* [WORK TASK]: Return, exactly and in full, the lines of the records below starting at the one with "Image resolution: width=430, height=1174." and ending at the one with "Vai alla home page di IRIS (106, 628)", and no other lines.

* [EXTRACTED INFORMATION]:
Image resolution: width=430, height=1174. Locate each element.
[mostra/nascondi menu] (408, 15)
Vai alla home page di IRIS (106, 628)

--

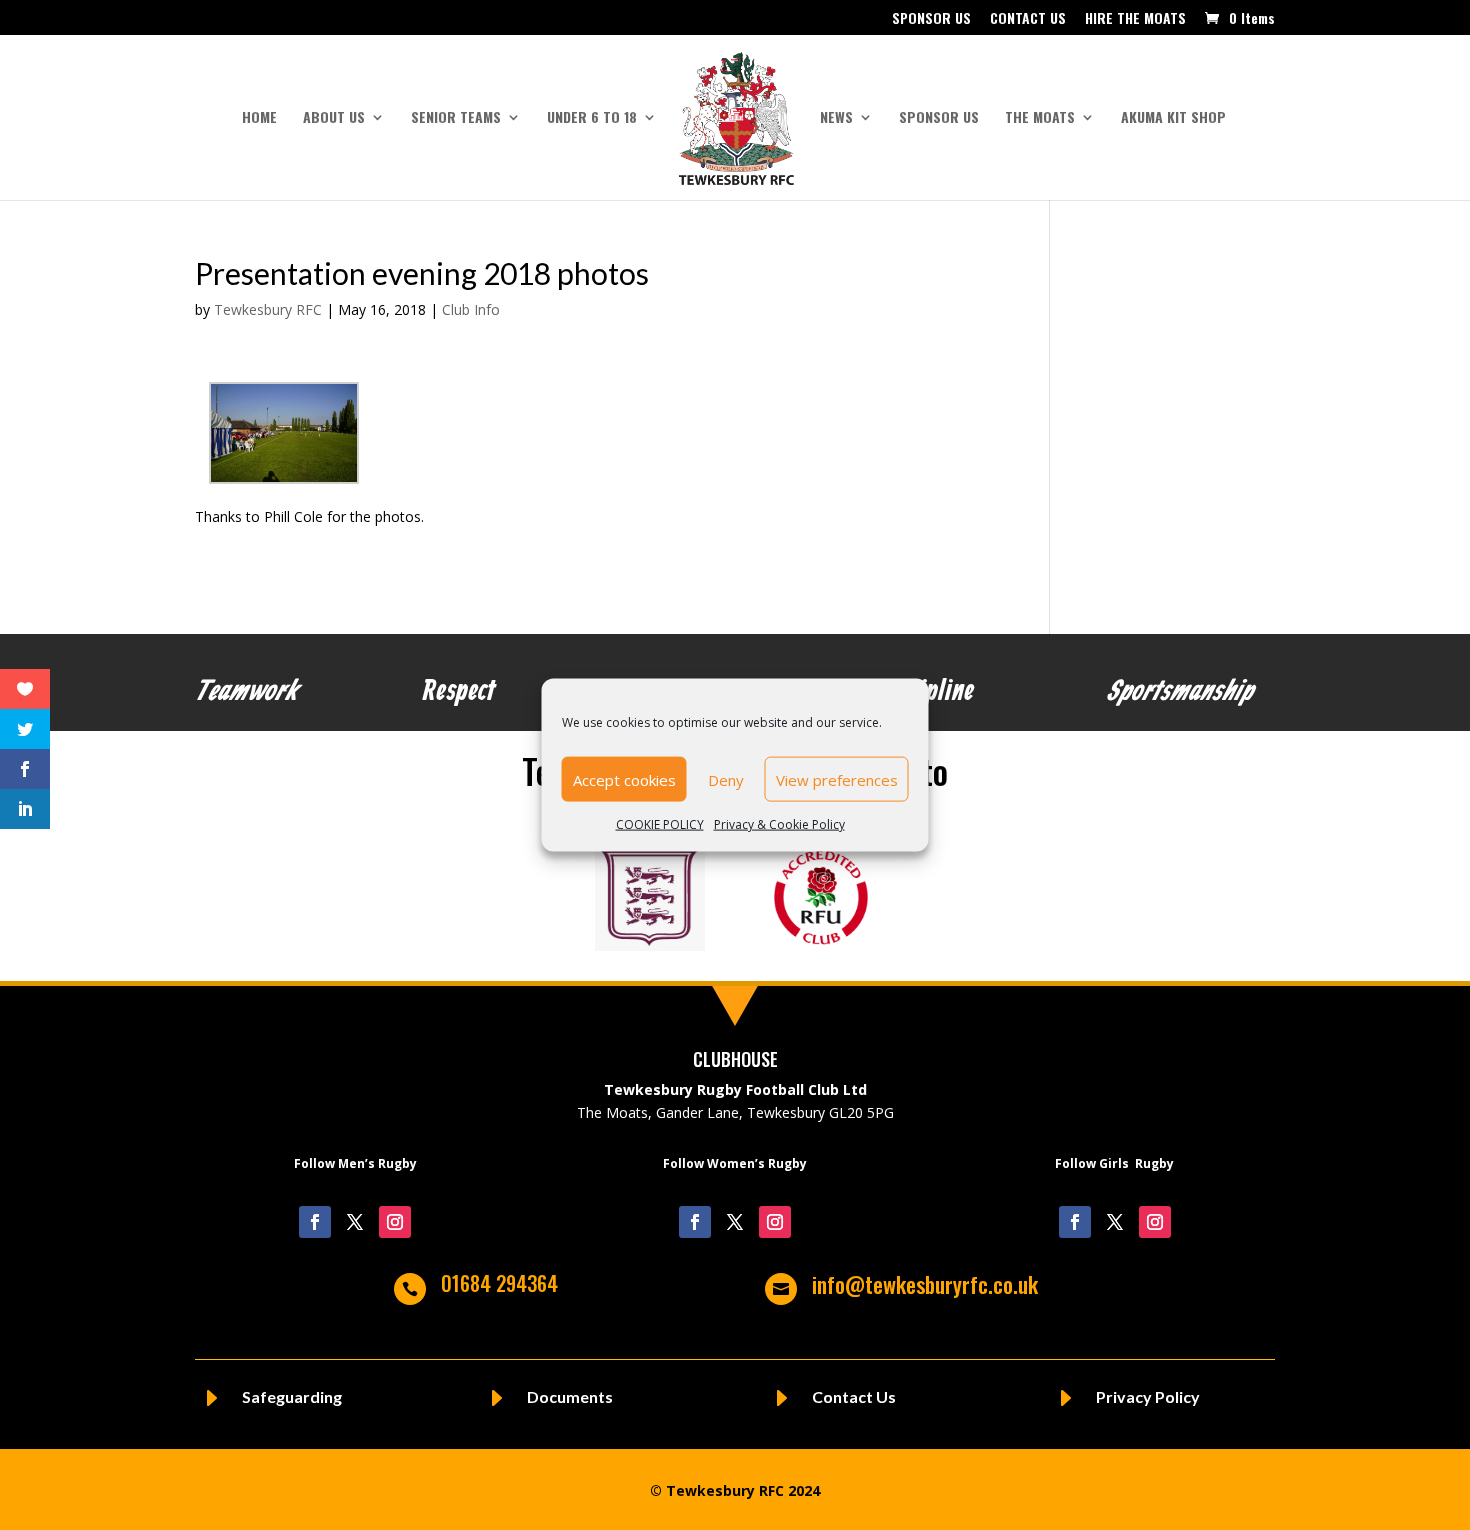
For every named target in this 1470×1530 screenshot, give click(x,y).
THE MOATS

* [RESPONSE AREA]:
Image resolution: width=430, height=1174. Locate each element.
[mostra/nascondi menu] (408, 15)
Vai alla home page di IRIS (106, 628)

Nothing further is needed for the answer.